(Extracted data begins)

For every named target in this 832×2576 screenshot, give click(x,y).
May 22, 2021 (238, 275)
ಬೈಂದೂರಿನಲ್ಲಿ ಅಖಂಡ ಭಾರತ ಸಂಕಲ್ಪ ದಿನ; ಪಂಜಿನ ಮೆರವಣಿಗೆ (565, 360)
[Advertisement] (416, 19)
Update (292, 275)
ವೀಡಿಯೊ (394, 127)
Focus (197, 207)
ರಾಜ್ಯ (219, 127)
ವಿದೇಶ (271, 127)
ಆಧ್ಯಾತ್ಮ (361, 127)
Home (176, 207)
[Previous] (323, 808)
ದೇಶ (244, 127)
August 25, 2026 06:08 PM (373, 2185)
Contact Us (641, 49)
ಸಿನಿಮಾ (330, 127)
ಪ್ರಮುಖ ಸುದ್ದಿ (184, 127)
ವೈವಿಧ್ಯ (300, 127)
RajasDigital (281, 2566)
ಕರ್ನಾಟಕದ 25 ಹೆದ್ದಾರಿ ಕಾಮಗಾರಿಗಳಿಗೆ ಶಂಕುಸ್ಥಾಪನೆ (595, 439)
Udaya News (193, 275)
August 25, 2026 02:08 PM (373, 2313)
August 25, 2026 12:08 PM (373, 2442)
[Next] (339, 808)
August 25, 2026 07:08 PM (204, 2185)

(Extracted data ends)
(Extracted data begins)

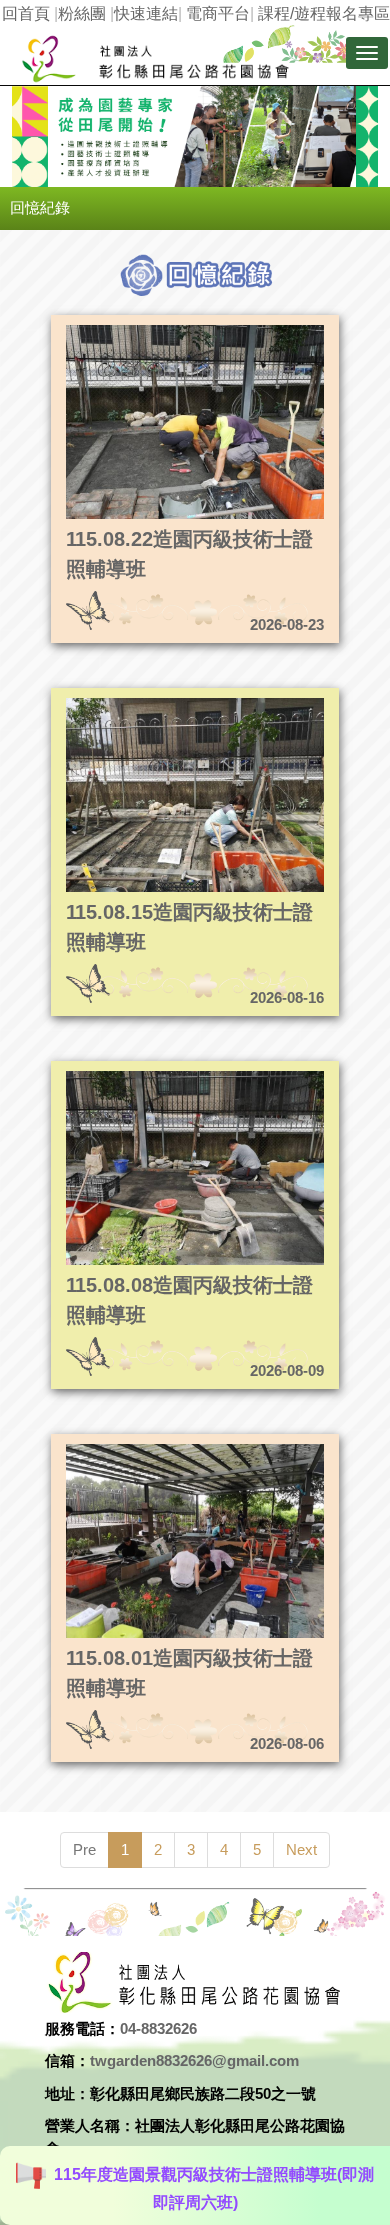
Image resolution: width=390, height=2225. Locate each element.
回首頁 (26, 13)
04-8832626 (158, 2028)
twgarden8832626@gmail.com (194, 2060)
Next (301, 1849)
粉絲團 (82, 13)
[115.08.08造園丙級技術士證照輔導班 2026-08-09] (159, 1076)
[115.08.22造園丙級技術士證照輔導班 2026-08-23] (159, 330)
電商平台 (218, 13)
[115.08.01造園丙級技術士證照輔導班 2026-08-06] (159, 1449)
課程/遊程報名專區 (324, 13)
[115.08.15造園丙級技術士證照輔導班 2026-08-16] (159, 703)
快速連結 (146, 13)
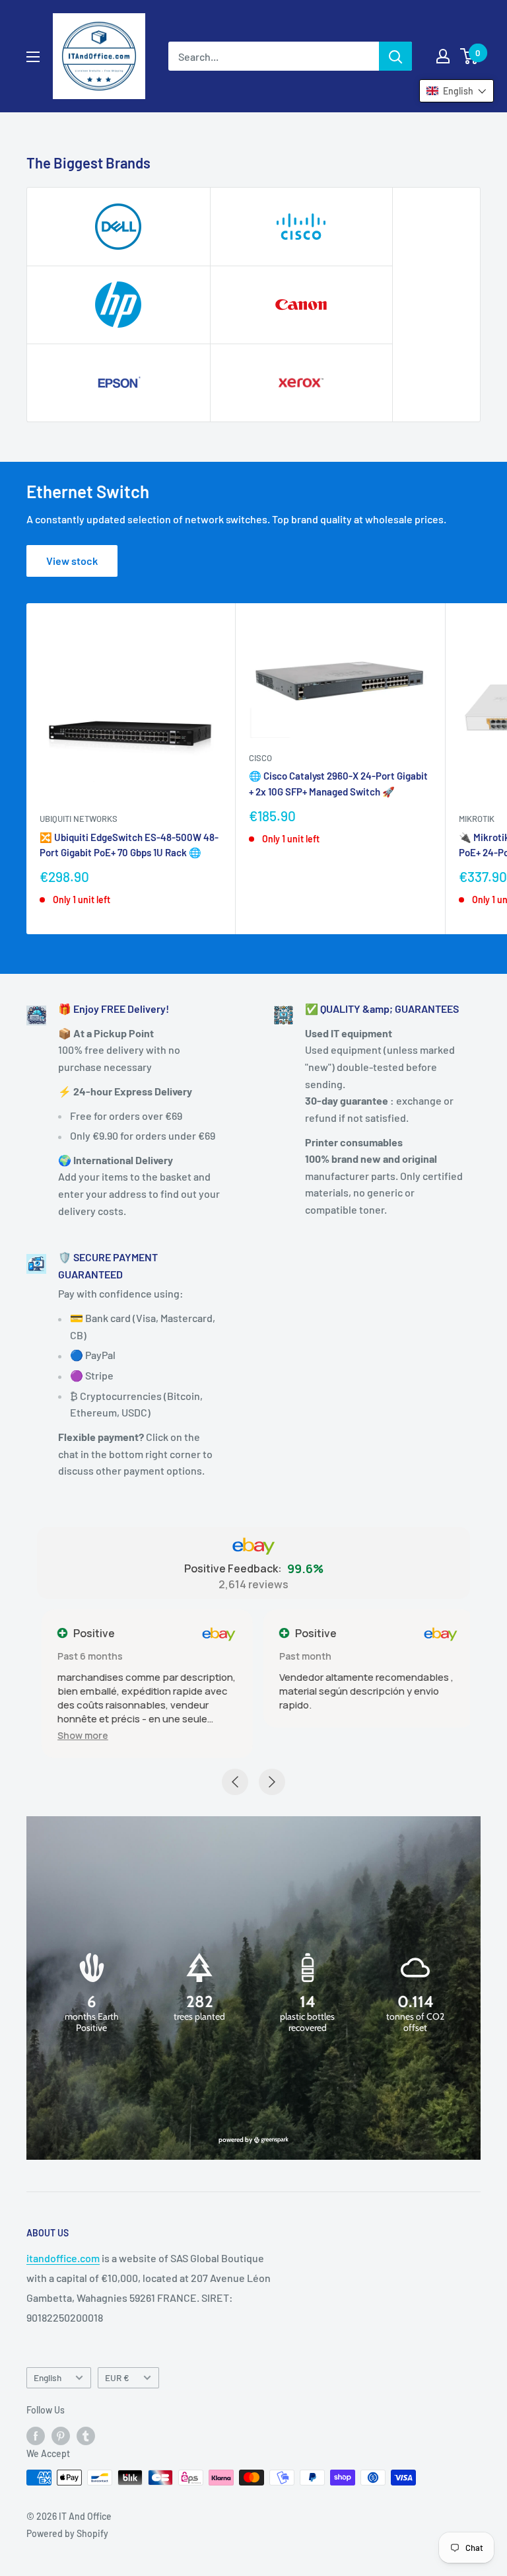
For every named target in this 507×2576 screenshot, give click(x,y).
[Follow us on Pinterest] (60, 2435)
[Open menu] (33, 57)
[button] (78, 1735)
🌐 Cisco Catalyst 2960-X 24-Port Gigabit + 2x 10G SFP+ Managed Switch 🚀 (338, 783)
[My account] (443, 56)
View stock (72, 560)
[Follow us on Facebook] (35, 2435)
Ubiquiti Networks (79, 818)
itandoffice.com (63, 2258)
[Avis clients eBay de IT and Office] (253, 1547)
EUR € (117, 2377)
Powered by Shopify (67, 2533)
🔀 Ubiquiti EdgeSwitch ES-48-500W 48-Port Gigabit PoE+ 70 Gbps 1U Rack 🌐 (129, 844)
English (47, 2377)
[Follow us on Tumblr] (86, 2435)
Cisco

(Extracted data ends)
(Extracted data begins)

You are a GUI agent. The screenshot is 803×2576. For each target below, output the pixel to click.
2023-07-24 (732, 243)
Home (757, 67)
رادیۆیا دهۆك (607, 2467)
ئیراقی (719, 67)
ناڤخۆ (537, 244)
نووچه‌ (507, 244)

(Extracted data ends)

> _What the task asks_: Return word for word the lines above from the line with "Contact Us (641, 49)" to the line with "August 25, 2026 07:08 PM (204, 2185)", including both and leaving out all others.

> _Exercise solution_:
Contact Us (641, 49)
ಸಿನಿಮಾ (330, 127)
ಪ್ರಮುಖ ಸುದ್ದಿ (184, 127)
ವೈವಿಧ್ಯ (300, 127)
RajasDigital (281, 2566)
ಕರ್ನಾಟಕದ 25 ಹೆದ್ದಾರಿ ಕಾಮಗಾರಿಗಳಿಗೆ ಶಂಕುಸ್ಥಾಪನೆ (595, 439)
Udaya News (193, 275)
August 25, 2026 02:08 PM (373, 2313)
August 25, 2026 12:08 PM (373, 2442)
[Next] (339, 808)
August 25, 2026 07:08 PM (204, 2185)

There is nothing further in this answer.